Many employers are waiting to see what long-term effects the COVID-19 pandemic will have on their business before rehiring staff or making terminations permanent. This leaves employees wondering whether their jobs will be there for them when their workplace reopens. “We’re trying to help employers navigate by looking at potential layoffs in the interim, maximizing the government programs that are available, and possibly looking at changes to compensation that are temporary in nature but that won’t trigger a termination of employment” Sultan says.

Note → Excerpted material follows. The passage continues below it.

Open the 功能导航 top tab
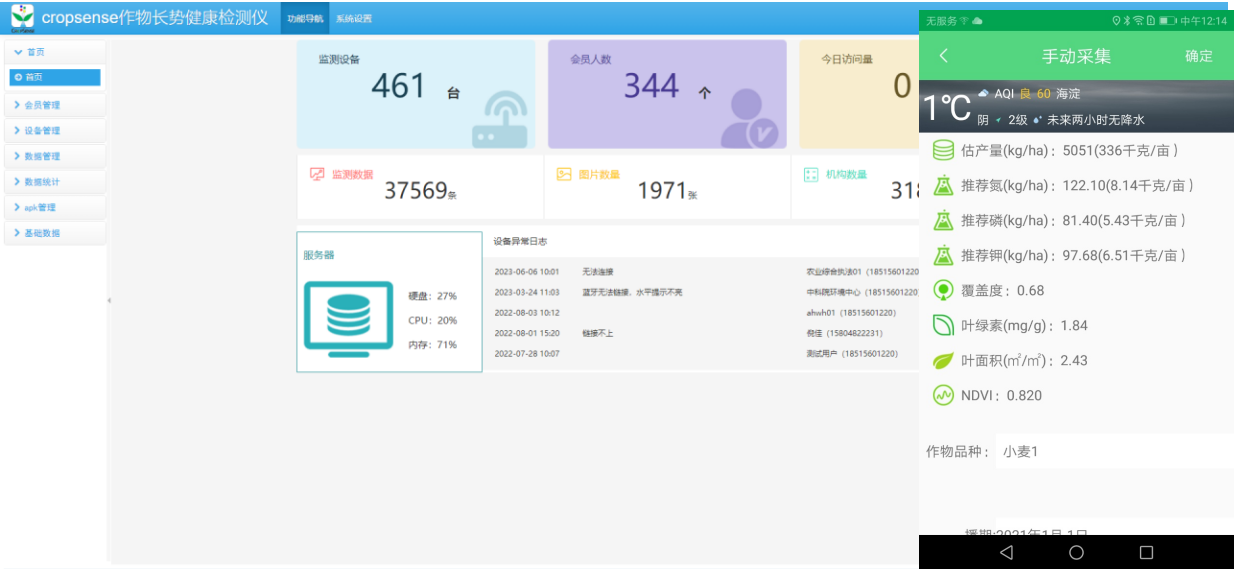The image size is (1234, 569). [305, 19]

Sharaf Sultan has a solid history of servicing the legal needs of both employees and employers, from individuals to multinational companies. His experience includes working for what was Canada’s largest labour and employment group within a national law firm, during his time at Heenan Blaikie. He also spent years consulting for the International Labour Organization on the implementation of global labour market development projects from its headquarters in Geneva, Switzerland. This experience allows Sultan Lawyers to present a unique proposition not only in the field of employment law, but also in the area of immigration—a sector dramatically impacted by COVID-19.Travel restrictions due to the pandemic can complicate the hiring of staff from outside the country looking to join the Canadian labour force. “There are hundreds of thousands of foreign workers doing all kinds of jobs, top to bottom,” says Sultan. “What we’re trying to do is say it doesn’t matter what your status is here, we’re trying to help you navigate the labour market issues and relocate safely. One of the least appreciated facts is how much Canada’s modern immigration system is driven by having a job.”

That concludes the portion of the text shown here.